DATA TO USE START
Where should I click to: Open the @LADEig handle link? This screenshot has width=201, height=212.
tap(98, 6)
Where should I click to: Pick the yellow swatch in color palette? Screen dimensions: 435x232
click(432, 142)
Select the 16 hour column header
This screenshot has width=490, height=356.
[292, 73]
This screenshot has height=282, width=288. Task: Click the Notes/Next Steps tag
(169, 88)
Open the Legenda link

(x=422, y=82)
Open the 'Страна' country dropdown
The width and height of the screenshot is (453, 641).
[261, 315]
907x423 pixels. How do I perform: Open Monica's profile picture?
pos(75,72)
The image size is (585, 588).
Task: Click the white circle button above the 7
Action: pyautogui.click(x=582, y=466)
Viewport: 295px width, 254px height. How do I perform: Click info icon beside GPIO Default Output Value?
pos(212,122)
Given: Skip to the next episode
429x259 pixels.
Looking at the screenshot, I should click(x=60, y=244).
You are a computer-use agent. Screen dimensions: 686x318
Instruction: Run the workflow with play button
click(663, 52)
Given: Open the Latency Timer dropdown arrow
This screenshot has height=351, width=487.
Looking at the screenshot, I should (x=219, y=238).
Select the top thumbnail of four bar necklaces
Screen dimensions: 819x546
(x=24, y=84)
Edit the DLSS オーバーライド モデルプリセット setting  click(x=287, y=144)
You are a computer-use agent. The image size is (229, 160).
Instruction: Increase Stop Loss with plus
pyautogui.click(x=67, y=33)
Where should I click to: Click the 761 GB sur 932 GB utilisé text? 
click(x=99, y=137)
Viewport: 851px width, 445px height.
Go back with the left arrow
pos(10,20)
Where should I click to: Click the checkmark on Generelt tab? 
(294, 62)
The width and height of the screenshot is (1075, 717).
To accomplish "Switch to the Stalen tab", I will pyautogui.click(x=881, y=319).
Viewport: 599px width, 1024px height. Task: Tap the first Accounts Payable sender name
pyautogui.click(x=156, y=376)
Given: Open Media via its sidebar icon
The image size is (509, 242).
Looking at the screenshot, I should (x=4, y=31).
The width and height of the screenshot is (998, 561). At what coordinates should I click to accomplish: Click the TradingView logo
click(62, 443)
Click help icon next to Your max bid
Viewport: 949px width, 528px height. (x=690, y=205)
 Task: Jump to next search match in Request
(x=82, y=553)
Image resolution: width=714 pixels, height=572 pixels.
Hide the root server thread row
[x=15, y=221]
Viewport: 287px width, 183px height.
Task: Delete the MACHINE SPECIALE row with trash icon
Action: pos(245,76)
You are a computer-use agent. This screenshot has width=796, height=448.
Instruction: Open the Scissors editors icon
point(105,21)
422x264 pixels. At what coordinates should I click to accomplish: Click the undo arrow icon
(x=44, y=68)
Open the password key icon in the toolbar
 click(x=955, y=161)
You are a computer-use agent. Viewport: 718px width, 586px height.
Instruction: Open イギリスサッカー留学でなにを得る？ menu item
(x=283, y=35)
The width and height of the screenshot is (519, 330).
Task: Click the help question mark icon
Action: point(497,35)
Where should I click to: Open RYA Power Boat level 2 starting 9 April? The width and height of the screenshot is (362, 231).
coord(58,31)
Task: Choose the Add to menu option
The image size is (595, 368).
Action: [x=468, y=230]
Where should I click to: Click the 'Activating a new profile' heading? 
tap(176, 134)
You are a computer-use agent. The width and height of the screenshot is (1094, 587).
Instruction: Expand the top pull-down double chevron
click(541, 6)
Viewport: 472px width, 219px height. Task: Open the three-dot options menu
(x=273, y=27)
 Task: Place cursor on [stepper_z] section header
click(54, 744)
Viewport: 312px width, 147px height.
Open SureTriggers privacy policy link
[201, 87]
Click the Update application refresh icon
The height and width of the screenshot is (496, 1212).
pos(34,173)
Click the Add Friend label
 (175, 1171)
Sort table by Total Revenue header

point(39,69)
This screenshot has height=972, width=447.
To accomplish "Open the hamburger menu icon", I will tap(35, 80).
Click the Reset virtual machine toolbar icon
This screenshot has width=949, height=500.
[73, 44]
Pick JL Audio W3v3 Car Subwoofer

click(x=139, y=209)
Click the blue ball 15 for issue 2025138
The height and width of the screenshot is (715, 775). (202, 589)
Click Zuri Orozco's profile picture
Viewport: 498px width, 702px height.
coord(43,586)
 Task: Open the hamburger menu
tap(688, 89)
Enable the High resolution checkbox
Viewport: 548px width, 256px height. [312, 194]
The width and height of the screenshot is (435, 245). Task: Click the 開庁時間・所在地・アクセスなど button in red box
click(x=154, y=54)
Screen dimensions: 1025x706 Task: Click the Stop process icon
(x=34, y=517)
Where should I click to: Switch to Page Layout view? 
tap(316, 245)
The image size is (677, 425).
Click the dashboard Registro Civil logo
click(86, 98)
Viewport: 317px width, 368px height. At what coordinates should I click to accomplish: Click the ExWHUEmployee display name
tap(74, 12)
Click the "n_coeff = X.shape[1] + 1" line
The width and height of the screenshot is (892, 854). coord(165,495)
DATA TO USE END
**TASK DETAILS**
Identify every line above with the string "dropdown" in it. Copy those lines.

**TASK OUTPUT**
Open the 'Страна' country dropdown
Given: Open the Latency Timer dropdown arrow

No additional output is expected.